CS330 HW07

Problem 1 §

Algorithm §

# each item is in format (time, start/end, event_index)
# order priosity: smaller time -> start ->
Q = sort(L, R)
Events = []

while Q has elements:

	if Q.next is a start time
		t <- Q.dequeue

		# if there is a tie in start times
		while Q.next.start_time == t.start_time:
			t <- max_end_time(t, Q.dequeue)
			
		# t is now the earliest starting time with maximum duration
	
	else Q.next is an end time

		# get latest end time
		while Q.next is an end time
			t <- Q.dequeue
			
		# t is now the latest end time
		
	add t's event to Events
	
	end if
end while

Complexity §

• Sorting: $O(n\log n)$
• Loop: $O(n)$
• ⇒ Total: $O(n\log n)$

Correctness §

• Base case
  1. Let $Y^{\ast }=(y_1,\dots )$ the optimal solution
  2. Assume $Y^{\ast }$’s $y_1$ is not the earliest start time……(1)
  3. Algorithm chooses earliest start time $x_1$.
     1. $[x_1.\text{start},y_1.\text{start}]$ is in total cover, but not in $Y^{\ast }$’s cover.
     2. This means $Y^{\ast }$ cannot be optimal. This is a contradiciton
     3. Thus Assumption (1) must be wrong
• Inductive Step
  1. Let $Y^{\ast }=(x_1\dots x_{k-1},y_k,\dots )$ is the optimal solution
  2. $Y^{\ast }$’s $y_k$ is the optimal next choice after $x_{k-1}$
  3. Case 1: next item in priority queue is an end time
     1. Algorithm chooses $x_k$ where…
        1. $x_k.\text{start}<x_{k-1}.\text{end}$
        2. $x_k.\text{end}<y_{k+1}.\text{start}$
        3. among such points, $\text{max}(x_k.end)$
     2. Assume $y_k$ is an event that doesn’t satisfy the maximum endtime requirement……(2)
        1. Then, $[y_k.\text{end},x_k.\text{end}]$ is in total cover, but not in $Y^{\ast }$’s cover. This is a contradiction.
        2. Thus assumption (2) must be wrong
  4. Case 2: next item in priority queue is a start time
     1. Algorithm chooses $x_k$ with the earliest starting time and longest duration
     2. This is at least as optimal as $y_k$, because…
        1. $x_k.\text{start}\le y_k.\text{start}$
        2. $x_k.\text{end}\le y_k.\text{end}$
        3. Thus the cover of $x_k$ is as large as $y_k$
     3. Thus $x_k$ is as optimal as $y_k$
• QED

Problem 2 §

// Idea: Reverse the order of weights in the graph,
// then run minimum spanning tree.

// First, reverse the weight ordering of the graph

// negate weights...
for e in E
	e' <- e
	e'.weight <- -e.weight
	add e' to E'

let m be the edge with minimum weight in E'

// then monotonically increase so all weights are positive 
// (to use MST algorithm)
for e in E'
	e'.weight += m.weight + 1

// Then, run MST algorithm (Prim or Kruskal)
V_mst, E_mst <- MST(V, E')

// the minimum spanning tree in (V, E') is
// same as the maximum spanning tree in (V, E)

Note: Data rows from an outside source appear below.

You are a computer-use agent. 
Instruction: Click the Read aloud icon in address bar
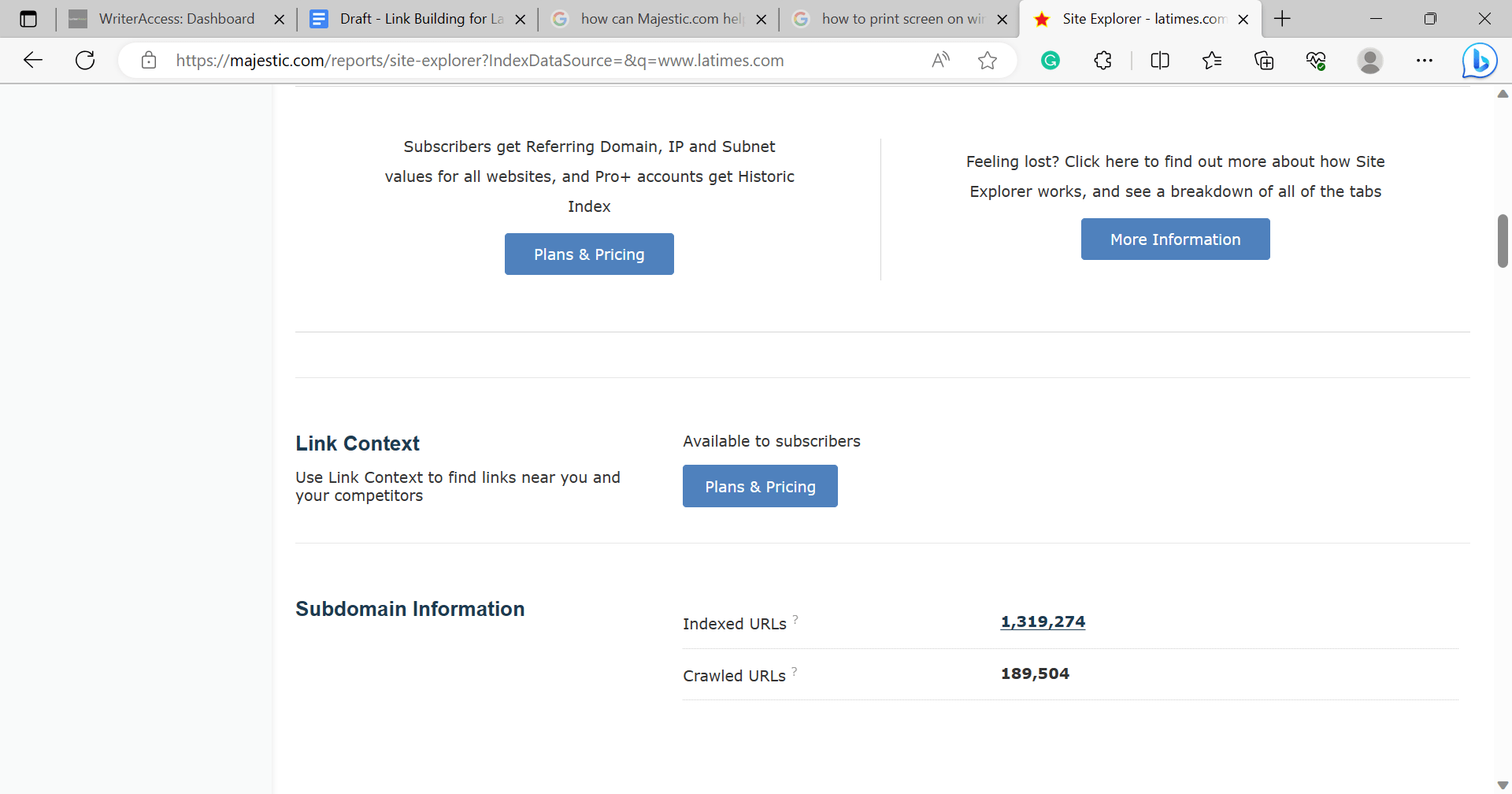(941, 60)
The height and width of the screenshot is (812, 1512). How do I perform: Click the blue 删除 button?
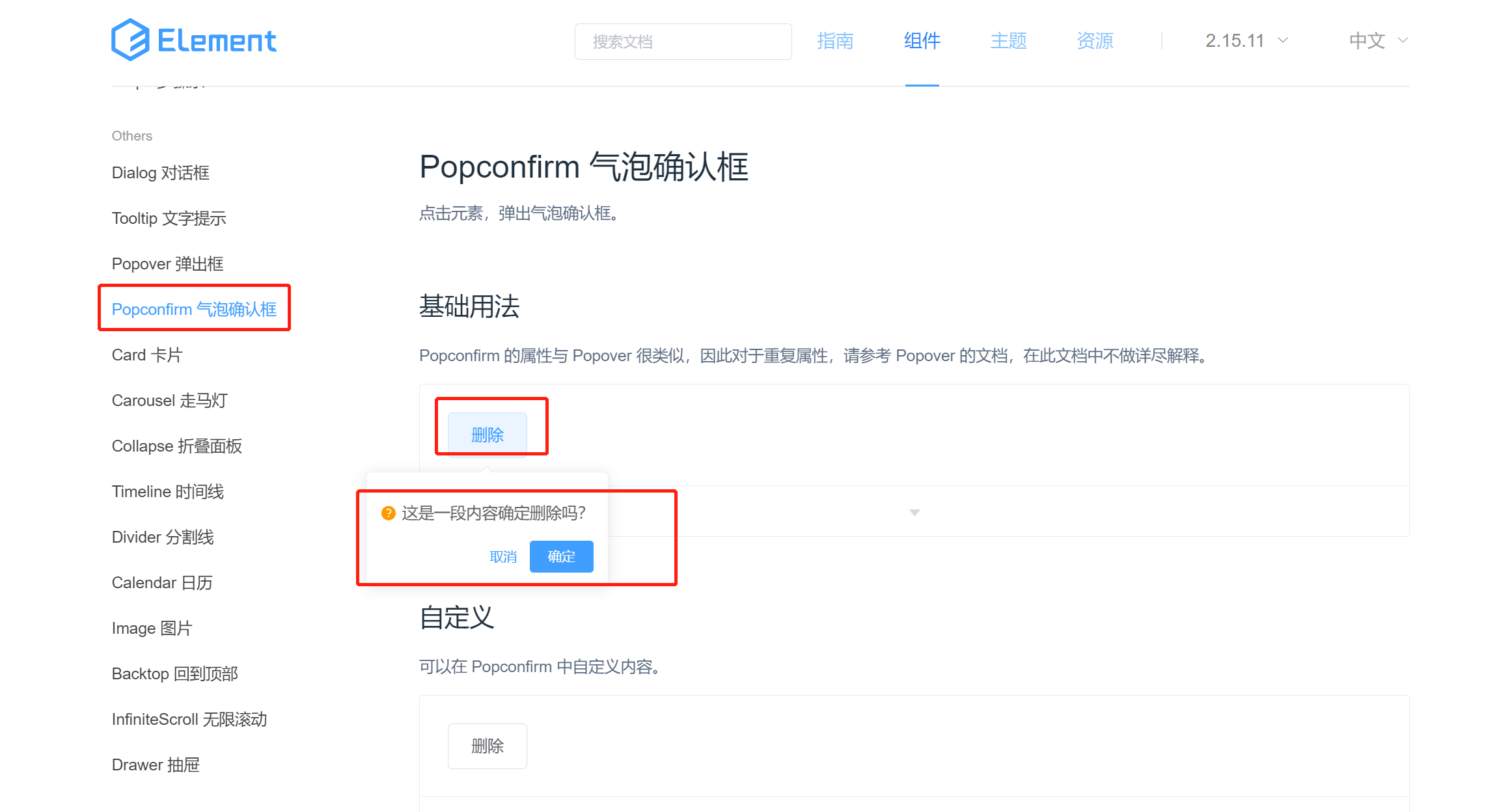(487, 435)

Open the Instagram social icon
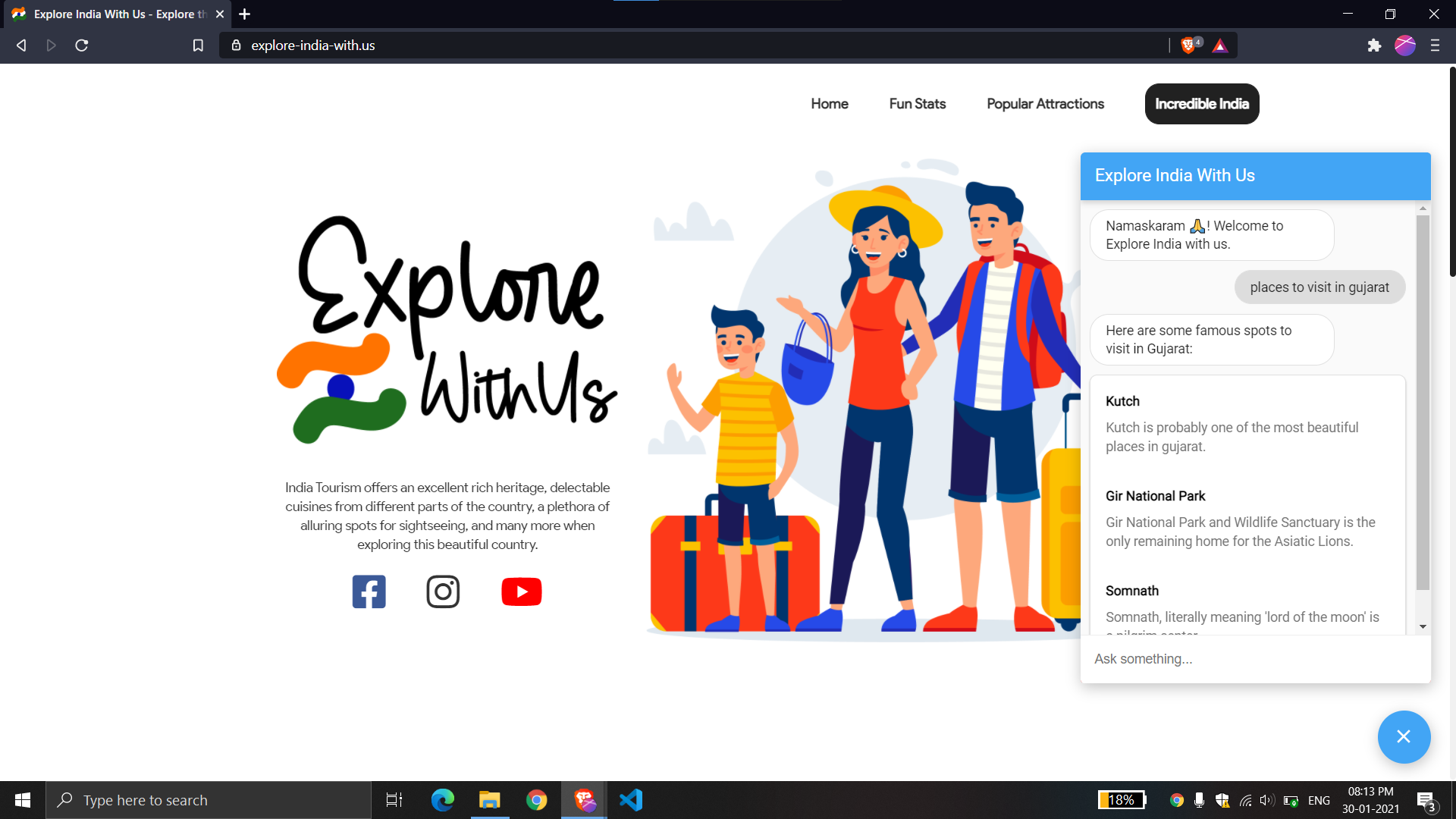(x=443, y=592)
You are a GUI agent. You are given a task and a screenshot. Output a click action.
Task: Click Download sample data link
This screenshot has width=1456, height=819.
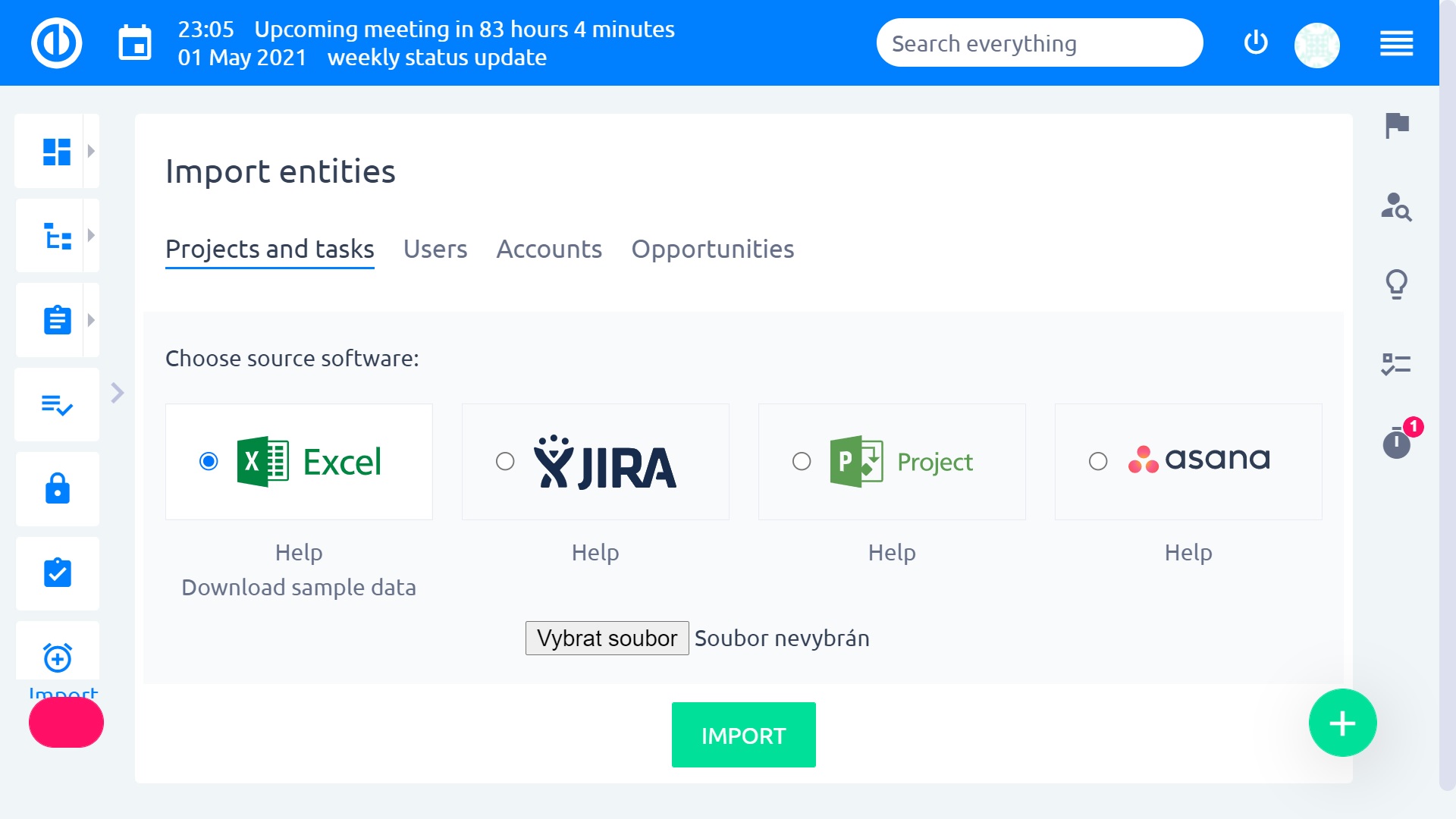(x=299, y=588)
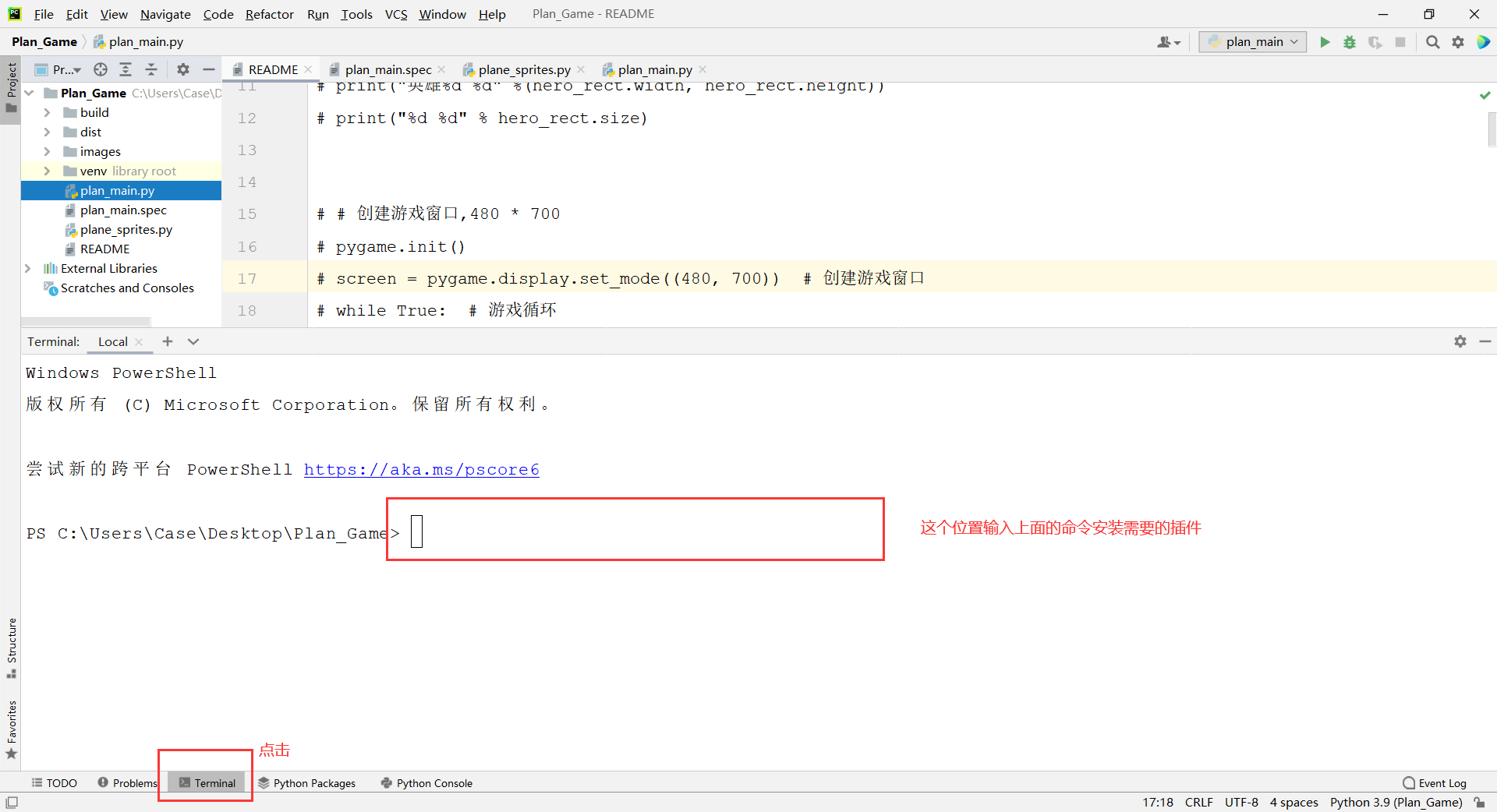Toggle off the Terminal tool window
This screenshot has width=1497, height=812.
pyautogui.click(x=207, y=783)
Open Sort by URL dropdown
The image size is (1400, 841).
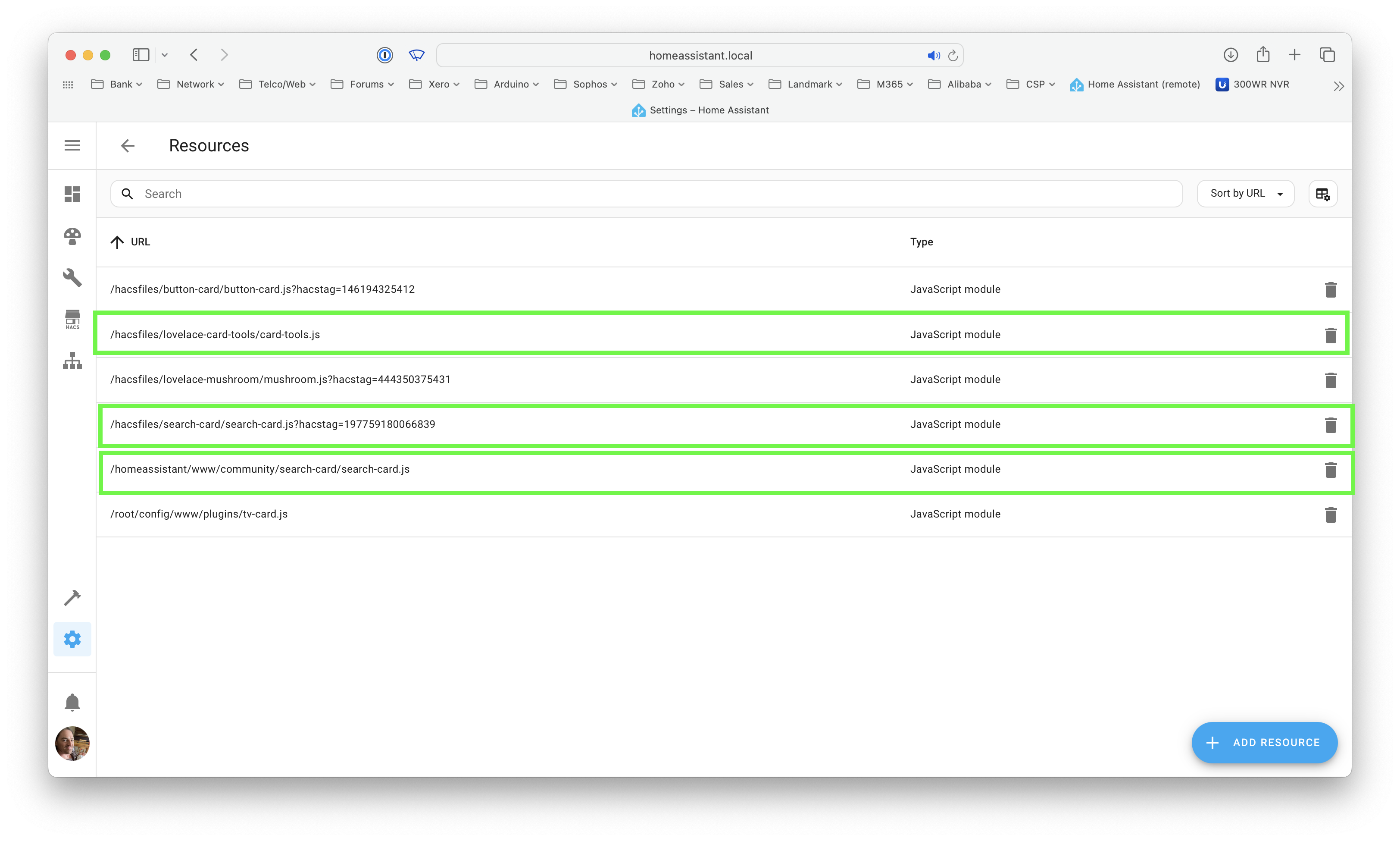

// Return the edges that are not in the MST.
return E \ E_mst

Correctness §

• The problem is equivalent to getting a tree whose sum of edge weights is maximal.
  • This is because the remaining graph must be acyclic (a tree) and…
  • …because the sum of removed weights is minimal thus the sum of remaining weights must be maximal.
• We can convert the original graph in question to a weight order reversed graph:
  • Suppose $E=\{e_1,e_2,\dots ,e_m\}$ where $e_i$ has weight $w_i$
  • Then, $E^{\prime }=\{e_1^{\prime },\dots e_m^{\prime }\}$ where $e_i^{\prime }$ has weight $w_{m-i+1}$
• Then, we can leverage the correctness of the MST algorithm (prim’s or kruskal’s) in order to get the minimum spanning tree of this new weight-order-reversed-graph.
• The edges in this MST is the maximum spanning tree in the original graph
• Therefore, removing these edges we are left with the subset $F$ which is minimal

Complexity §

• negating weights: $O(m)$
• monotonically raising weights positive: $O(m)$
• MST algorith: $O(m\log n)$
• Total: $O(m\log n)$